History
- Name: William Brown
- Fate: Sank on 19 April 1841

General characteristics
- Complement: 17 crew, 65 passengers

= William Brown (ship) =

American ship that sank in 1841

William Brown was an American ship that sank in 1841, taking with her 31 passengers. The survivors used two boats, which later separated to increase their chances of being found. Nine crewmen and 32 passengers occupied the overloaded longboat. At the instigation of the first mate, who was placed in charge by the captain, some of the crew, Alexander Holmes among them, forced 12 of the adult male passengers out of the boat. In the case of United States v. Holmes, Holmes–the only crewman who could be found–was charged with murder and convicted of manslaughter for his actions.

The case has continued to be used in academic contexts to teach students and also spark debate in legal scholarship regarding the nature of "necessity" as a legal defense.

==Sinking and rescue==
Under the command of Captain George Harris, the ship departed from Liverpool on March 18, 1841, for Philadelphia with 17 seamen and 65 passengers, mostly poor Scottish and Irish emigrants. At about 10 p.m. on the night of April 19, William Brown struck an iceberg 250 mi southeast of Cape Race, Newfoundland, and sank. The captain, eight seamen, and one passenger made it to the jolly boat (to be picked up six days later by a French fishing vessel), while nine crewmen and 32 passengers occupied the longboat. Holmes returned to the sinking ship "at great peril of his life" to rescue the sick daughter of a widowed Scotswoman. One person had died earlier on the voyage, and 31 passengers, many of them children, went down with the ship.

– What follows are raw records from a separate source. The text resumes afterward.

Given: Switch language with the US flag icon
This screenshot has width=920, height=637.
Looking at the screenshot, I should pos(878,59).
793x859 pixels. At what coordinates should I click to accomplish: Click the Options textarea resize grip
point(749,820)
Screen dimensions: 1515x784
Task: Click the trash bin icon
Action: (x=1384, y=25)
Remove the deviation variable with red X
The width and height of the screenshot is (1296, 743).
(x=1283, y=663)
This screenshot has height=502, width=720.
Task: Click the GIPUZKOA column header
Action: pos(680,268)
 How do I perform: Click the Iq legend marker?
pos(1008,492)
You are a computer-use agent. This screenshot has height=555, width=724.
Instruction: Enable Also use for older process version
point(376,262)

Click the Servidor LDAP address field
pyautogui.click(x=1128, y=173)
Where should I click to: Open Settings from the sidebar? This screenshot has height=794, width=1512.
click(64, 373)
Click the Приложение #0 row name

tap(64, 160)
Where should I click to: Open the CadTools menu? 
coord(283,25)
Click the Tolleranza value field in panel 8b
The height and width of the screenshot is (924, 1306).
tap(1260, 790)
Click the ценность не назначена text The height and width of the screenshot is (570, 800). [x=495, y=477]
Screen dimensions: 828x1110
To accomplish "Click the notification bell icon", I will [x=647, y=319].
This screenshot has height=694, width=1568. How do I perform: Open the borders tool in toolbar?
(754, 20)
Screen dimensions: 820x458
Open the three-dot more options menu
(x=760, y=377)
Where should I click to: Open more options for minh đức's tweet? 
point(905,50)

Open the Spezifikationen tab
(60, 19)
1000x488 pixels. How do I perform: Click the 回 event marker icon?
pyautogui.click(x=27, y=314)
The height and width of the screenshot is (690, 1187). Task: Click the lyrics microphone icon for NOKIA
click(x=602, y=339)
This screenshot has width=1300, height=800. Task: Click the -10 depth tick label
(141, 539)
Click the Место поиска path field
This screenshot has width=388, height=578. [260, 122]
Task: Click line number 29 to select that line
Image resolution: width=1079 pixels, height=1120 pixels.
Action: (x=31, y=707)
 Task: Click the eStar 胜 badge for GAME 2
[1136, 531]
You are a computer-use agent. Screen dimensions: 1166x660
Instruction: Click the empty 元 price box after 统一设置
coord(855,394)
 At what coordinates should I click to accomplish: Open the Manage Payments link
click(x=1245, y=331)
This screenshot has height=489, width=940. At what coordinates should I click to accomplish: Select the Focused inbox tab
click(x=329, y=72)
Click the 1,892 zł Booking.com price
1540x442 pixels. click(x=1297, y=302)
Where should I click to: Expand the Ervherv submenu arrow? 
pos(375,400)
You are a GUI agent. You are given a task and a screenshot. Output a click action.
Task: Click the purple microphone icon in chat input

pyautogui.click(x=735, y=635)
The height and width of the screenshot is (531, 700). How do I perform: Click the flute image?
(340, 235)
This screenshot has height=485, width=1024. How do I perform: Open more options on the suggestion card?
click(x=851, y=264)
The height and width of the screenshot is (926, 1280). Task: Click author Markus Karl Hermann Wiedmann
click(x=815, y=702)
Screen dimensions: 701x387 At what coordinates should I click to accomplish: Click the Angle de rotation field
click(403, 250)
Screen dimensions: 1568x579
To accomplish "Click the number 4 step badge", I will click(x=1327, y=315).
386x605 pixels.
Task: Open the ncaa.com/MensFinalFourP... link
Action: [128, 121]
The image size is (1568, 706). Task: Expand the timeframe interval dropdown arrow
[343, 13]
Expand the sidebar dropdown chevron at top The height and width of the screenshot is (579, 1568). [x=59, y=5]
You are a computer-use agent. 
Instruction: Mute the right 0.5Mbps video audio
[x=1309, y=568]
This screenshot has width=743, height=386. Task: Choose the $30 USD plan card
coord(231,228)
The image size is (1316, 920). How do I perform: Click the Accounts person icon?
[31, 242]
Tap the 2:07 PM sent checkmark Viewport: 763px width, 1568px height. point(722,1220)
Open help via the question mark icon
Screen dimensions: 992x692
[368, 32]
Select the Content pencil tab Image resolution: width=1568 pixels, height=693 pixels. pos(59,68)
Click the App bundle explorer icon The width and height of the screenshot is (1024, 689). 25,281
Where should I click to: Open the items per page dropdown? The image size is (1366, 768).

Before the two boats parted ways to increase their chances of being found, Captain Harris placed the first mate, Francis Rhodes, in charge of the crowded, leaking longboat. At about 10 p.m., 24 hours after the sinking, the wind picked up, sending water over the longboat's gunwales, and it began to rain heavily. The first mate shouted, "This ... won't do. Help me, God. Men, go to work." When the crewmen did nothing, he stated, "Men, you must go to work, or we shall all perish." Then, the seamen, among them Alexander Holmes, forced 12 men out of the boat. Two women also went into the frigid water, though they may have voluntarily followed their brother, Frank Askin. Early the next morning, two men were found to be hiding and were also jettisoned. All of the male passengers, except for two married men and a young boy, had been sacrificed, while all of the crewmen remained aboard. Later that day, the survivors were picked up by the American ship Crescent and taken to Le Havre, Seine-Maritime, France.

==Trial==
Some of the surviving passengers, after finally reaching their destination of Philadelphia on May 10, filed a complaint against the crew with the District Attorney. Holmes was the only crewman to be found in the city, so he was the only one charged. He was accused of murdering Frank Askin. A grand jury before Supreme Court Justice Henry Baldwin refused to indict him on that charge, so it was reduced to manslaughter. In the 1842 case of United States v. Holmes, Baldwin, who presided over the case as circuit justice, instructed the jury about the legal relationship between the crew members of a ship and the passengers, pointing out that it is the sailor who is expected to be responsible for the safety of his or her ship and face the dangers associated with sea voyages, which cannot change during a disaster during which a seaman is expected to maintain his duty and protect the passengers.

The defendant was found guilty and sentenced to six months in jail and a $20 fine ($ today). None of the other crewmen were ever brought to trial.

==Films==
The 1937 film Souls at Sea, with Gary Cooper, George Raft, and Henry Wilcoxon, is somewhat based on the disaster, changing the cause of it to a fire accidentally set by a little girl. A story involving abolitionists against the slave trade is involved, but the conclusion has Cooper's character forced to jettison passengers out of the overcrowded lifeboat, and facing a trial for murder as a result.

The 1957 film Seven Waves Away (renamed Abandon Ship! in the United States), was also loosely based on the incident, with Tyrone Power starring as "Alec Holmes".

A 1975 made-for-television version, The Last Survivors, featured Martin Sheen.

==See also==
- R v Dudley and Stephens, a British criminal case that cited United States v. Holmes
- The Case of the Speluncean Explorers, a theoretical case with many similarities.